_Source data_
- Opening Delimiter -
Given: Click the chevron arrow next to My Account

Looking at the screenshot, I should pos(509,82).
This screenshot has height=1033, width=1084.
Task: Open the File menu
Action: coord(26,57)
- Closing Delimiter -
_Your task_
From the first line to the last, return the data exactly as written.

_Exercise output_
Given: Click the chevron arrow next to My Account

Looking at the screenshot, I should pos(509,82).
This screenshot has height=1033, width=1084.
Task: Open the File menu
Action: coord(26,57)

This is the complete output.